Lembra-se o prefaciador do livro como o Encontro 
  dos Povos Indígenas em Altamira e toda a repercussão obtida pareciam 
  ter sepultado os projetos de barrar o rio Xingu. Mas... 
  “A alegria durou pouco. No fim da década de 1990 o projeto 
  ressurgiu, se bem que sob outro nome e com roupagem nova. A Eletronorte e demais 
  órgãos governamentais aprenderam dos “erros“ da década 
  anterior e trocaram o modo de agir: um grupo de especialistas (acadêmicos) 
  fora contratado para analisar as forças políticas na região. 
  Foram feitas pesquisas sobre os nossos movimentos sociais, as ONGs, os sindicatos, 
  os povos indígenas, tudo no intuito de mapear possíveis focos 
  de resistência ao projeto agora denominado de UHE Belomonte.
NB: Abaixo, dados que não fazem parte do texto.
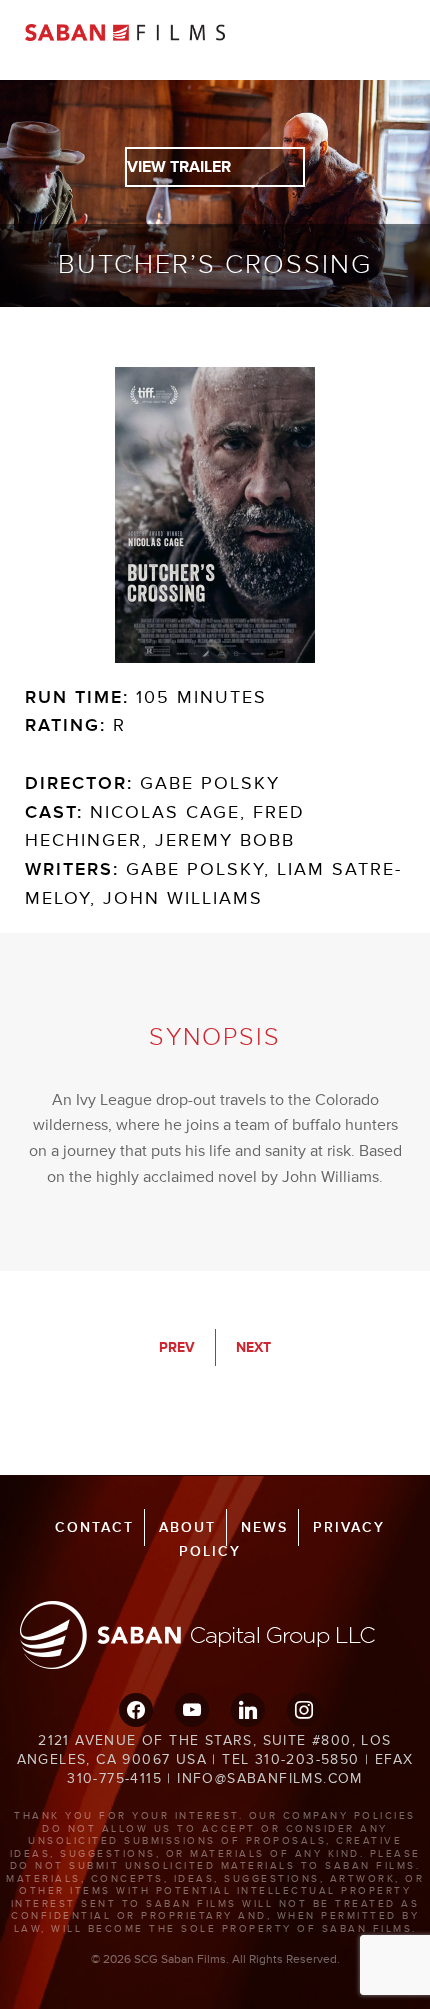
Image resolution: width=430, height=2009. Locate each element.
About (187, 1527)
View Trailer (179, 167)
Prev (177, 1347)
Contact (94, 1527)
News (264, 1527)
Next (253, 1347)
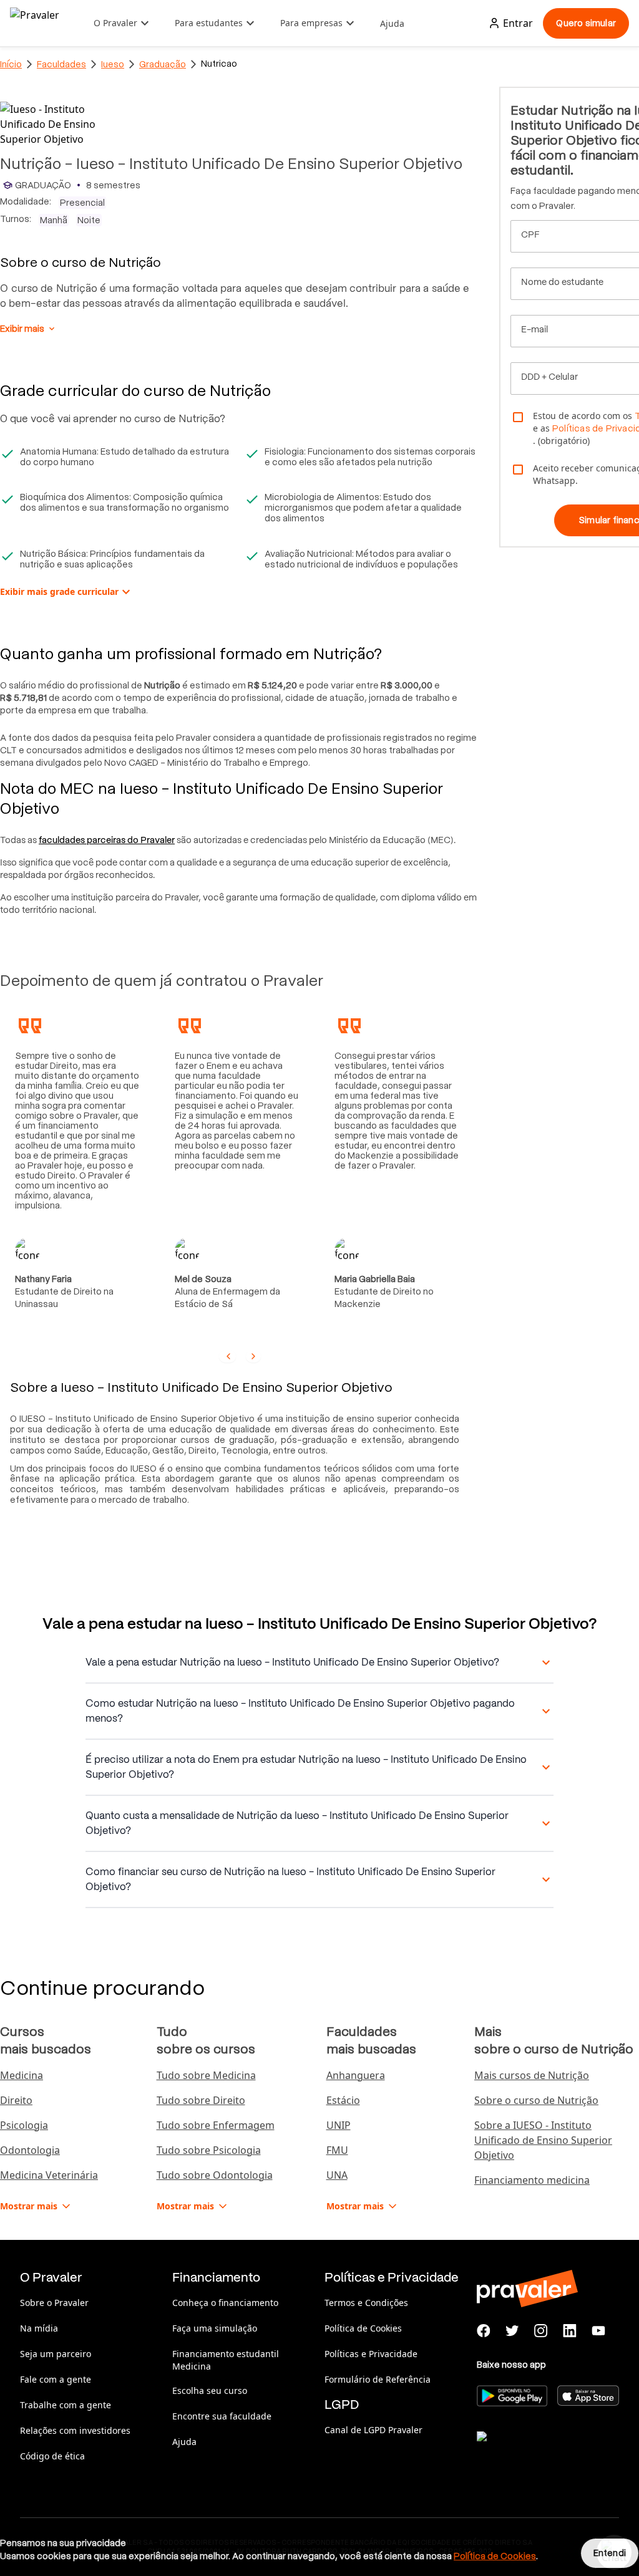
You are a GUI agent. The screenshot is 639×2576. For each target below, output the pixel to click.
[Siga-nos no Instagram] (541, 2331)
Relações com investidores (75, 2430)
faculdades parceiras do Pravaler (107, 840)
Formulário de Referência (377, 2379)
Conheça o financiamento (225, 2302)
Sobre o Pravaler (54, 2302)
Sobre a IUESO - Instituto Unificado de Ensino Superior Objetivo (543, 2140)
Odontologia (30, 2150)
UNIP (338, 2125)
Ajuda (392, 23)
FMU (337, 2150)
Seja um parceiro (55, 2354)
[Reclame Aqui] (539, 2451)
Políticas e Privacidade (370, 2354)
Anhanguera (355, 2075)
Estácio (343, 2100)
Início (11, 64)
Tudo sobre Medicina (206, 2075)
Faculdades (61, 64)
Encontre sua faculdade (221, 2416)
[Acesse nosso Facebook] (483, 2331)
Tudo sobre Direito (201, 2100)
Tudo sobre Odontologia (215, 2175)
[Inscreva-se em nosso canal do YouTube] (598, 2331)
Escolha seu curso (209, 2390)
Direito (16, 2100)
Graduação (162, 64)
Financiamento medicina (532, 2180)
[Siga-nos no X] (512, 2331)
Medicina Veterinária (49, 2175)
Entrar (518, 23)
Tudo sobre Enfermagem (216, 2125)
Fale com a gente (55, 2379)
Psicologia (24, 2125)
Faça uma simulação (214, 2328)
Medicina (21, 2075)
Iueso (112, 64)
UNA (337, 2175)
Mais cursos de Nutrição (531, 2075)
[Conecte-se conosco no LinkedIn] (570, 2331)
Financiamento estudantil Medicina (225, 2360)
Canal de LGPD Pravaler (373, 2430)
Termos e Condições (366, 2302)
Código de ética (52, 2456)
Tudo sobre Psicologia (209, 2150)
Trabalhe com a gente (65, 2405)
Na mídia (39, 2328)
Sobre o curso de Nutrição (536, 2100)
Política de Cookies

O nome “Kararaô”, 
  o grito de guerra, foi substituído pelo bucólico “Belomonte” 
  para que o povo do Xingu não lembrasse mais o facão da Tuíra 
  e os rostos pintados de urucum dos Kayapó contrários à 
  hidrelétrica”. 
A estratégia mudou por completo. Nossas 
  lideranças foram continuamente convidadas para reuniões com grupos 
  de técnicos das empresas do governo que, é óbvio, usaram 
  de todos os meios para mostrar o lado positivo do empreendimento. Outro alvo 
  foram os jovens. Patrocinando festas e promovendo excursões à 
  região da UHE Tucuruí procurava-se conquistá-los para idéia 
  de que a hidrelétrica será um bem enorme para a região. 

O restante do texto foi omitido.